Building a Data Lake from scratch on AWS using AWS Lake Formation
Leveraging available data (Big Data) has become a significant focus for most companies in the last decades. In the last few years, the advent of Cloud Computing has democratized access to more powerful IT resources, thus eliminating the costs and hassles of managing the necessary infrastructure required in an on-premises data center.
Cloud Computing also helps companies use their data efficiently, lowering engineering costs thanks to its managed services' powerfulness.
It also promotes the use of on-demand infrastructures, making it easier to re-think, re-engineer, and re-architect a data lake to explore new use cases.
Being data a focal point for business decisions, managing it efficiently becomes a priority.
Among many ways to do so, the data lake concept, a scalable, low-cost, centralized data repository for storing raw data from various sources, has grown to success. It enables users to store data as-is without structuring it first to run different analytics types, gaining insights, and guiding more accurate strategic business decisions.
Building a data lake is not an easy task: it involves numerous manual steps, making the process complex and, more importantly, very time-consuming. Data usually comes from diverse sources and should be carefully monitored.
Moreover, managing this amount of data requires several procedures to avoid leaks and security breaches, which means you need to set up access management policies, enable encryption of sensitive data and manage keys for it.
Without the right choices about technology, architecture, data quality, and data governance, a data lake can quickly become an isolated mess of difficult-to-use, hard-to-understand, often inaccessible data.
Fortunately, AWS Cloud comes to the rescue with many services designed to manage a data lake, such as AWS Glue and S3.
For this article, we will assume the reader already has some knowledge about AWS Services and understands the concepts behind AWS Glue and S3. If this is not the case, we encourage you to read our latest stories about ingesting data for Machine Learning workloads and managing complex Machine Learning projects via Step Functions.
We will explore how to build a very simple data lake using Lake Formation quickly.
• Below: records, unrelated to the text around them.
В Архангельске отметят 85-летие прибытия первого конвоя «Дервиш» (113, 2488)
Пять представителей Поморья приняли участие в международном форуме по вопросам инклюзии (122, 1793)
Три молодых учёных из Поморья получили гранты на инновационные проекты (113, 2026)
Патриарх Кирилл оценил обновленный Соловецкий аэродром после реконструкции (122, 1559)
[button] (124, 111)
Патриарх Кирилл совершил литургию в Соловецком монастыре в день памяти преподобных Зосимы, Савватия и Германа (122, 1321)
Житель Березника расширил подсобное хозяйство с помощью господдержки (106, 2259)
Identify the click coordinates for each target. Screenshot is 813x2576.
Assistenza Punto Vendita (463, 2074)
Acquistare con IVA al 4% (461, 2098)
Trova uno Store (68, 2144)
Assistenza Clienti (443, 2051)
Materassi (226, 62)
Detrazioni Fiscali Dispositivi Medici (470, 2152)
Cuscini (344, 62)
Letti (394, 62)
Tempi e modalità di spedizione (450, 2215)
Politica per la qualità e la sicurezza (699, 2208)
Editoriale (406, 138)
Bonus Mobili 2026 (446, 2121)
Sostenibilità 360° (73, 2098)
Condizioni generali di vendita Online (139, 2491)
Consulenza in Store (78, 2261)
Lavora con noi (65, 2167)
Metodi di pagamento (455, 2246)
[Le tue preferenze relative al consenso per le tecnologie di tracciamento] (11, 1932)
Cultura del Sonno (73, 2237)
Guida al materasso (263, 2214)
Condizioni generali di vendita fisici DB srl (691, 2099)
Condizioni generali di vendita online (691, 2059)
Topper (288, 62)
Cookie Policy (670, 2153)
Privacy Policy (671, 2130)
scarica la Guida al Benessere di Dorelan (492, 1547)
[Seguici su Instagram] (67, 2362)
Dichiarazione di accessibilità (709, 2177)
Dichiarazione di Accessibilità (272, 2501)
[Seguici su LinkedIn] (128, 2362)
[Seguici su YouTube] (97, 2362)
Then, we will focus on the security and governance advantages that this service offers over plain AWS Glue.
Let us dig into it!
Before focusing on the advantages of managing a data lake through AWS Lake Formation, we first need to create a simple one.
Let us go to the AWS console and choose AWS Lake Formation in the service list or via the search bar. We will find this dashboard:
After clicking on “Get started,” we will be asked to set up an administrator for the data lake; it is possible to add AWS users and roles available on the account you are logged into. Select a suitable one, preferably a role, assumable with temporary credentials from humans and services, and go on.
When we gain access to the Lake Formation dashboard it’s time to add a Lake Location, which is a valid S3 path to retrieve data from. Data can be obtained by various means, for example with AWS Glue Jobs, through the combination of AWS Kinesis stream and Data Firehose, or by simply uploading data directly to S3.
Let’s quickly review all the possibilities to populate our Glue Catalog (which defines our data lake under the hood)
First, we’ll add the data lake location by clicking on the “Register location” button in the Register and Ingest section of the service’s dashboard, like in the figure.
We’ll be asked to select an S3 bucket, let’s do so, add a suitable role (or let AWS create one for us), and finally click on “Register location”.
Now we can:
- simply upload data to S3 before starting the crawling process;
- use a suitable combination of AWS services to ingest data, like Kinesis Stream and Firehose (see our story for more information);
- use a blueprint from Lake Formation to easily obtain data from various databases or log sources;
Let’s review rapidly the third option, which is limited, but still interesting and not yet covered in our previous posts.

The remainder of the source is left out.